Resulta sorprendente ver cómo, al
hilo de la inadjetivable matanza de los dibujantes del semanario Charlie Hebdo por miembros yihadistas, el
debate público se pierde en cuestiones que deberían estar embebidas por nuestra
conducta democrática y argumentativa. La constante aclaración de algunos postulados básicos de la argumentación, incluso con muertos aún sin inhumar a los que se les ha hurtado la vida por haber expresado ideas disímiles con pacífico humor, demuestra que no es así. Todavía tenemos que aprender a tramitar ideas propias y ajenas y a convivir sin susceptibilidades en mitad de ese tráfico denso. Existen muchos tics en nuestra conducta verbal cotidiana que revelan este tremendo desconocimiento, la neblina que nos envuelve en el paisaje de algo tan omnipresente como es ofrecer una opinión y por tanto exponernos a que nos la cuestionen. En conversaciones coloquiales cuajadas de opiniones divergentes es frecuente escuchar expresiones tan desafortunadas
pero tan delatoras de nuestro déficit de tolerancia como «igual que yo respeto tu opinión respeta tú la mía», o «es mi opinión y tengo derecho a que se respete». No,
no es así. La opinión no está blindada a las objeciones, y refutar una opinión no es faltar al respeto ni a la opinión ni a la persona que la deposita en su discurso. Uno tiene derecho a
opinar, pero la opinión puede ser perfectamente rebatida, e incluso,
dependiendo de su contenido, penalizada.
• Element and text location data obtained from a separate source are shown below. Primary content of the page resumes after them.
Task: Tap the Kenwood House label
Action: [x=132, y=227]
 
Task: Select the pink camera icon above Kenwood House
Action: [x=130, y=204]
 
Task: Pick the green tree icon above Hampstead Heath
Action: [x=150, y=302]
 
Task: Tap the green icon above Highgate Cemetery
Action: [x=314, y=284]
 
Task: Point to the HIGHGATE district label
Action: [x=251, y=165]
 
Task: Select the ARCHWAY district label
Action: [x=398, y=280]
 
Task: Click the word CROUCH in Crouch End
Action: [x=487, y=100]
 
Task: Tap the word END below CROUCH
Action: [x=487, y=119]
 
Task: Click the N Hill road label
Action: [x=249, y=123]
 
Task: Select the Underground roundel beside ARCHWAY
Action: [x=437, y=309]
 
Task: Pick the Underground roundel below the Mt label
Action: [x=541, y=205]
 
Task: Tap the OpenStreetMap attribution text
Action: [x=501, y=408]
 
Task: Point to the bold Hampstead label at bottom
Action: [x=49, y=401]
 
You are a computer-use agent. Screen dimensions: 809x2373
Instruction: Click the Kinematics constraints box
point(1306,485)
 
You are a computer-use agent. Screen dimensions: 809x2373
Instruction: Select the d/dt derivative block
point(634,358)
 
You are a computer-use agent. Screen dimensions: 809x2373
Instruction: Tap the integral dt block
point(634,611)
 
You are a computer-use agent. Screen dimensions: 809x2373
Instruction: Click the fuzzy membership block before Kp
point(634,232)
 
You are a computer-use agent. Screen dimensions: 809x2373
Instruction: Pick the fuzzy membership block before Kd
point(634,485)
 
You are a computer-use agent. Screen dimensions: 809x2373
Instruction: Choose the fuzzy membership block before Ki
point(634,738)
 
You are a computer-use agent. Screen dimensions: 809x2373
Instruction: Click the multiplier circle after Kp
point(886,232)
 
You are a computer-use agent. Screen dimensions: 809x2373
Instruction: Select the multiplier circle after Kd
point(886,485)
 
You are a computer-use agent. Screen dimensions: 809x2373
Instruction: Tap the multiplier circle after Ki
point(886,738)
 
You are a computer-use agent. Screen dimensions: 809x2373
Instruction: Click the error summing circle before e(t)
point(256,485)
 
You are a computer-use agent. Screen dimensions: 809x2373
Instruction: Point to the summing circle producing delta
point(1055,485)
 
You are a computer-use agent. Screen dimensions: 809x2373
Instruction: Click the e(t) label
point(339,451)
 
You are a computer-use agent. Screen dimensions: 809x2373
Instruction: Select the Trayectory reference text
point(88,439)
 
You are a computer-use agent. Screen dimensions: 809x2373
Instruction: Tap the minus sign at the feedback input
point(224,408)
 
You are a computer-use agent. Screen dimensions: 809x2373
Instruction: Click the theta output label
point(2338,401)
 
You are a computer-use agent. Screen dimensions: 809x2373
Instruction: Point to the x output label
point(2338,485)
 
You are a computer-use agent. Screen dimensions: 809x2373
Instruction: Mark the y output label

Hace casi doscientos cincuenta años Voltaire insistía
en esta sutil diferencia con la que tanto seguimos enredándonos, como se puede
comprobar estos días: «No comparto lo que dice, pero defenderé hasta
la muerte su derecho a decirlo». Toleramos muy mal la discrepancia porque nuestro
analfabetismo argumentativo nos hace confundir las ideas que enarbolamos con la
persona que somos. Normal que consideremos
la objeción de nuestras ideas o de alguna de nuestras creencias como un trato irrespetuoso a nuestra
persona. Necesitamos una pedagogía de la argumentación. Muchos problemas se atenuarían.